Segment Start: Excerpted data

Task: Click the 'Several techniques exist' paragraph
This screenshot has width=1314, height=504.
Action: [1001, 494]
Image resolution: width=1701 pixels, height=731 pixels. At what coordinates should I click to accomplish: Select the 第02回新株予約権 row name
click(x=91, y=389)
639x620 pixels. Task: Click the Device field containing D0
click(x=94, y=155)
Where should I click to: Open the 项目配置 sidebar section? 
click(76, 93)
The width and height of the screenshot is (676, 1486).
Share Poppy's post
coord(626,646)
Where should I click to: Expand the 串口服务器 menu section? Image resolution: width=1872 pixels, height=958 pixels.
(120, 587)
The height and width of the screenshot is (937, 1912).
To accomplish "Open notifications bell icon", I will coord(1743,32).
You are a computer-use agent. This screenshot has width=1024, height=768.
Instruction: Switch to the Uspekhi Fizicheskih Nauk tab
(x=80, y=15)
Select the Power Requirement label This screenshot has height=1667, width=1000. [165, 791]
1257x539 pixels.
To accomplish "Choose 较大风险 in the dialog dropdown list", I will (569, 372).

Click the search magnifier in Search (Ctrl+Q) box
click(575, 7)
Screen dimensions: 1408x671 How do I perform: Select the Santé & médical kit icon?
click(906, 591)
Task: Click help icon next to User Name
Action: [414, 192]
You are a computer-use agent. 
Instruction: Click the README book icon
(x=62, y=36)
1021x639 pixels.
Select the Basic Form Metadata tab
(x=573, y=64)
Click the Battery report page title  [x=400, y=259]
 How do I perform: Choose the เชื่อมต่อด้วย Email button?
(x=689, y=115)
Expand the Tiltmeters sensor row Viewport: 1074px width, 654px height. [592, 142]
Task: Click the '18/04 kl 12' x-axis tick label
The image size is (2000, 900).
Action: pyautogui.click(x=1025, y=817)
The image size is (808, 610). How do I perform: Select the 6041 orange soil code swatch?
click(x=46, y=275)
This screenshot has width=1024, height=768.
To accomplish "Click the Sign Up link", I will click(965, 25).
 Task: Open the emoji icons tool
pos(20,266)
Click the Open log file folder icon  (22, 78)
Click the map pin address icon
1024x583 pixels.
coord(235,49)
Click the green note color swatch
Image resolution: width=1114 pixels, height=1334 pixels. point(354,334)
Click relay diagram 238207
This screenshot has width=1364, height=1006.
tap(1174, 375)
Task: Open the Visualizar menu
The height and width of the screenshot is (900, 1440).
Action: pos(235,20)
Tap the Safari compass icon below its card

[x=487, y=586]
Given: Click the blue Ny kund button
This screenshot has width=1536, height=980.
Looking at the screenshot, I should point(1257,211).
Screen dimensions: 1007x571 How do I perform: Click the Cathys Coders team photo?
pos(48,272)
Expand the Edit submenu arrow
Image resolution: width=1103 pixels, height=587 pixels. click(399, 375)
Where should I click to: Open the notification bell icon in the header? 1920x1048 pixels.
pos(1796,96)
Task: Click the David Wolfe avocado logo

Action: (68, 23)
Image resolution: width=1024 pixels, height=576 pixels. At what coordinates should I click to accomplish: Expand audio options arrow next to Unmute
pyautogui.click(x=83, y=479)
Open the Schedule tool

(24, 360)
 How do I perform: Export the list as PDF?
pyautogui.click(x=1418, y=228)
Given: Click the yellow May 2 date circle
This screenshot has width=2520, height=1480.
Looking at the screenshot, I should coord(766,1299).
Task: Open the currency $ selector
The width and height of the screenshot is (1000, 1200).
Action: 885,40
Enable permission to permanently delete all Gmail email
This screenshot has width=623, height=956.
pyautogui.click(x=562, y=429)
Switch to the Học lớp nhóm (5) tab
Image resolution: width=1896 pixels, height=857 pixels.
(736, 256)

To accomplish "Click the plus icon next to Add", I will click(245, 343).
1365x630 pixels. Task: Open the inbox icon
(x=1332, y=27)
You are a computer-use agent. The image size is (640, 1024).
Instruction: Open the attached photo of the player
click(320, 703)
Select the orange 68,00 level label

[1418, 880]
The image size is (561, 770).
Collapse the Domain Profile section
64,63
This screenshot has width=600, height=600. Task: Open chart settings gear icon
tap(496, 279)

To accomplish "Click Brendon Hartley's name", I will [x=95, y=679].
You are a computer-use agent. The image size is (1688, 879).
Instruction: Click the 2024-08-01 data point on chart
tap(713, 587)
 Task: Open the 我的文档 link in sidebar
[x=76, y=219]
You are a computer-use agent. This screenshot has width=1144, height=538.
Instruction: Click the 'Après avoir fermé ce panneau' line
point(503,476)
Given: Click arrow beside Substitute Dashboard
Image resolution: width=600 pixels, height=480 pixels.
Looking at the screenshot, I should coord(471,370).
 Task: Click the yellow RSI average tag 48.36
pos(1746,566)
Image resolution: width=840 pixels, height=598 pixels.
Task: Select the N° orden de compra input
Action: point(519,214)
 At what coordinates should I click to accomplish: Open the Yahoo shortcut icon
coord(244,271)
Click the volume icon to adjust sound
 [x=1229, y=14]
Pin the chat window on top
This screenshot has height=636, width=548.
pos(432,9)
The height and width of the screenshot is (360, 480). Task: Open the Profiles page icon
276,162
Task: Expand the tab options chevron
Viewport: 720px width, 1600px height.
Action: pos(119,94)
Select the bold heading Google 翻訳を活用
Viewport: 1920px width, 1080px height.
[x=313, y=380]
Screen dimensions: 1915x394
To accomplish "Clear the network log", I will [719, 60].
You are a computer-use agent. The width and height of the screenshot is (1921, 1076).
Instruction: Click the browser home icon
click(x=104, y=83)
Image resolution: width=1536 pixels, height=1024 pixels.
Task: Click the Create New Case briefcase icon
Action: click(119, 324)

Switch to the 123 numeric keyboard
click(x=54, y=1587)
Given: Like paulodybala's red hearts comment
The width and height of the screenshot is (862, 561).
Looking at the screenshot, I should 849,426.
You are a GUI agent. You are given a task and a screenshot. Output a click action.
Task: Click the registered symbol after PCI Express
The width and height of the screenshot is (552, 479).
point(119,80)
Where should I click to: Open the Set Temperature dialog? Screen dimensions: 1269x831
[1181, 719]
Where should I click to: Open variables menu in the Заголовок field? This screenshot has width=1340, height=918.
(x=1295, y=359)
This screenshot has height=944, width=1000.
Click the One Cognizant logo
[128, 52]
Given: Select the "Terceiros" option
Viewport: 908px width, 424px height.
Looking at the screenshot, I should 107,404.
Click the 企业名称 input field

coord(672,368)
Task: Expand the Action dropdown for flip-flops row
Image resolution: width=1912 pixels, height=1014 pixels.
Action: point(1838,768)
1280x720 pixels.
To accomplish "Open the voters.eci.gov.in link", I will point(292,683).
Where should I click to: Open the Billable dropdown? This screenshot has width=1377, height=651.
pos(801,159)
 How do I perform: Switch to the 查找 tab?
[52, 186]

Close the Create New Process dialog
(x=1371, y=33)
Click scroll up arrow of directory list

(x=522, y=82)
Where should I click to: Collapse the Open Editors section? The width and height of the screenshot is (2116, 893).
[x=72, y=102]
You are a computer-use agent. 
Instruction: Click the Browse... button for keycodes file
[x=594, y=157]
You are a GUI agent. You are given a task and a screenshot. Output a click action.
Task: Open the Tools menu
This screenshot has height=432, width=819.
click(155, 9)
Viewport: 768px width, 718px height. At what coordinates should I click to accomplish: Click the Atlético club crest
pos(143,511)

Segment End: Excerpted data

Word for word, copy out all the data given above.

▶ Expected answer
Task: Click the 'Several techniques exist' paragraph
This screenshot has width=1314, height=504.
Action: [1001, 494]
Image resolution: width=1701 pixels, height=731 pixels. At what coordinates should I click to accomplish: Select the 第02回新株予約権 row name
click(x=91, y=389)
639x620 pixels. Task: Click the Device field containing D0
click(x=94, y=155)
Where should I click to: Open the 项目配置 sidebar section? 
click(76, 93)
The width and height of the screenshot is (676, 1486).
Share Poppy's post
coord(626,646)
Where should I click to: Expand the 串口服务器 menu section? Image resolution: width=1872 pixels, height=958 pixels.
(120, 587)
The height and width of the screenshot is (937, 1912).
To accomplish "Open notifications bell icon", I will coord(1743,32).
You are a computer-use agent. This screenshot has width=1024, height=768.
Instruction: Switch to the Uspekhi Fizicheskih Nauk tab
(x=80, y=15)
Select the Power Requirement label This screenshot has height=1667, width=1000. [165, 791]
1257x539 pixels.
To accomplish "Choose 较大风险 in the dialog dropdown list", I will (569, 372).

Click the search magnifier in Search (Ctrl+Q) box
click(575, 7)
Screen dimensions: 1408x671 How do I perform: Select the Santé & médical kit icon?
click(906, 591)
Task: Click help icon next to User Name
Action: [414, 192]
You are a computer-use agent. 
Instruction: Click the README book icon
(x=62, y=36)
1021x639 pixels.
Select the Basic Form Metadata tab
(x=573, y=64)
Click the Battery report page title  [x=400, y=259]
 How do I perform: Choose the เชื่อมต่อด้วย Email button?
(x=689, y=115)
Expand the Tiltmeters sensor row Viewport: 1074px width, 654px height. [592, 142]
Task: Click the '18/04 kl 12' x-axis tick label
The image size is (2000, 900).
Action: pyautogui.click(x=1025, y=817)
The image size is (808, 610). How do I perform: Select the 6041 orange soil code swatch?
click(x=46, y=275)
This screenshot has width=1024, height=768.
To accomplish "Click the Sign Up link", I will click(965, 25).
 Task: Open the emoji icons tool
pos(20,266)
Click the Open log file folder icon  (22, 78)
Click the map pin address icon
1024x583 pixels.
coord(235,49)
Click the green note color swatch
Image resolution: width=1114 pixels, height=1334 pixels. point(354,334)
Click relay diagram 238207
This screenshot has width=1364, height=1006.
tap(1174, 375)
Task: Open the Visualizar menu
The height and width of the screenshot is (900, 1440).
Action: pos(235,20)
Tap the Safari compass icon below its card

[x=487, y=586]
Given: Click the blue Ny kund button
This screenshot has width=1536, height=980.
Looking at the screenshot, I should point(1257,211).
Screen dimensions: 1007x571 How do I perform: Click the Cathys Coders team photo?
pos(48,272)
Expand the Edit submenu arrow
Image resolution: width=1103 pixels, height=587 pixels. click(399, 375)
Where should I click to: Open the notification bell icon in the header? 1920x1048 pixels.
pos(1796,96)
Task: Click the David Wolfe avocado logo

Action: (68, 23)
Image resolution: width=1024 pixels, height=576 pixels. At what coordinates should I click to accomplish: Expand audio options arrow next to Unmute
pyautogui.click(x=83, y=479)
Open the Schedule tool

(24, 360)
 How do I perform: Export the list as PDF?
pyautogui.click(x=1418, y=228)
Given: Click the yellow May 2 date circle
This screenshot has width=2520, height=1480.
Looking at the screenshot, I should coord(766,1299).
Task: Open the currency $ selector
The width and height of the screenshot is (1000, 1200).
Action: 885,40
Enable permission to permanently delete all Gmail email
This screenshot has width=623, height=956.
pyautogui.click(x=562, y=429)
Switch to the Học lớp nhóm (5) tab
Image resolution: width=1896 pixels, height=857 pixels.
(736, 256)

To accomplish "Click the plus icon next to Add", I will click(245, 343).
1365x630 pixels. Task: Open the inbox icon
(x=1332, y=27)
You are a computer-use agent. The image size is (640, 1024).
Instruction: Open the attached photo of the player
click(320, 703)
Select the orange 68,00 level label

[1418, 880]
The image size is (561, 770).
Collapse the Domain Profile section
64,63
This screenshot has width=600, height=600. Task: Open chart settings gear icon
tap(496, 279)

To accomplish "Click Brendon Hartley's name", I will [x=95, y=679].
You are a computer-use agent. The image size is (1688, 879).
Instruction: Click the 2024-08-01 data point on chart
tap(713, 587)
 Task: Open the 我的文档 link in sidebar
[x=76, y=219]
You are a computer-use agent. This screenshot has width=1144, height=538.
Instruction: Click the 'Après avoir fermé ce panneau' line
point(503,476)
Given: Click arrow beside Substitute Dashboard
Image resolution: width=600 pixels, height=480 pixels.
Looking at the screenshot, I should coord(471,370).
 Task: Click the yellow RSI average tag 48.36
pos(1746,566)
Image resolution: width=840 pixels, height=598 pixels.
Task: Select the N° orden de compra input
Action: point(519,214)
 At what coordinates should I click to accomplish: Open the Yahoo shortcut icon
coord(244,271)
Click the volume icon to adjust sound
 [x=1229, y=14]
Pin the chat window on top
This screenshot has height=636, width=548.
pos(432,9)
The height and width of the screenshot is (360, 480). Task: Open the Profiles page icon
276,162
Task: Expand the tab options chevron
Viewport: 720px width, 1600px height.
Action: pos(119,94)
Select the bold heading Google 翻訳を活用
Viewport: 1920px width, 1080px height.
[x=313, y=380]
Screen dimensions: 1915x394
To accomplish "Clear the network log", I will [719, 60].
You are a computer-use agent. The width and height of the screenshot is (1921, 1076).
Instruction: Click the browser home icon
click(x=104, y=83)
Image resolution: width=1536 pixels, height=1024 pixels.
Task: Click the Create New Case briefcase icon
Action: click(119, 324)

Switch to the 123 numeric keyboard
click(x=54, y=1587)
Given: Like paulodybala's red hearts comment
The width and height of the screenshot is (862, 561).
Looking at the screenshot, I should 849,426.
You are a GUI agent. You are given a task and a screenshot. Output a click action.
Task: Click the registered symbol after PCI Express
The width and height of the screenshot is (552, 479).
point(119,80)
Where should I click to: Open the Set Temperature dialog? Screen dimensions: 1269x831
[1181, 719]
Where should I click to: Open variables menu in the Заголовок field? This screenshot has width=1340, height=918.
(x=1295, y=359)
This screenshot has height=944, width=1000.
Click the One Cognizant logo
[128, 52]
Given: Select the "Terceiros" option
Viewport: 908px width, 424px height.
Looking at the screenshot, I should 107,404.
Click the 企业名称 input field

coord(672,368)
Task: Expand the Action dropdown for flip-flops row
Image resolution: width=1912 pixels, height=1014 pixels.
Action: point(1838,768)
1280x720 pixels.
To accomplish "Open the voters.eci.gov.in link", I will point(292,683).
Where should I click to: Open the Billable dropdown? This screenshot has width=1377, height=651.
pos(801,159)
 How do I perform: Switch to the 查找 tab?
[52, 186]

Close the Create New Process dialog
(x=1371, y=33)
Click scroll up arrow of directory list

(x=522, y=82)
Where should I click to: Collapse the Open Editors section? The width and height of the screenshot is (2116, 893).
[x=72, y=102]
You are a computer-use agent. 
Instruction: Click the Browse... button for keycodes file
[x=594, y=157]
You are a GUI agent. You are given a task and a screenshot. Output a click action.
Task: Open the Tools menu
This screenshot has height=432, width=819.
click(155, 9)
Viewport: 768px width, 718px height. At what coordinates should I click to accomplish: Click the Atlético club crest
pos(143,511)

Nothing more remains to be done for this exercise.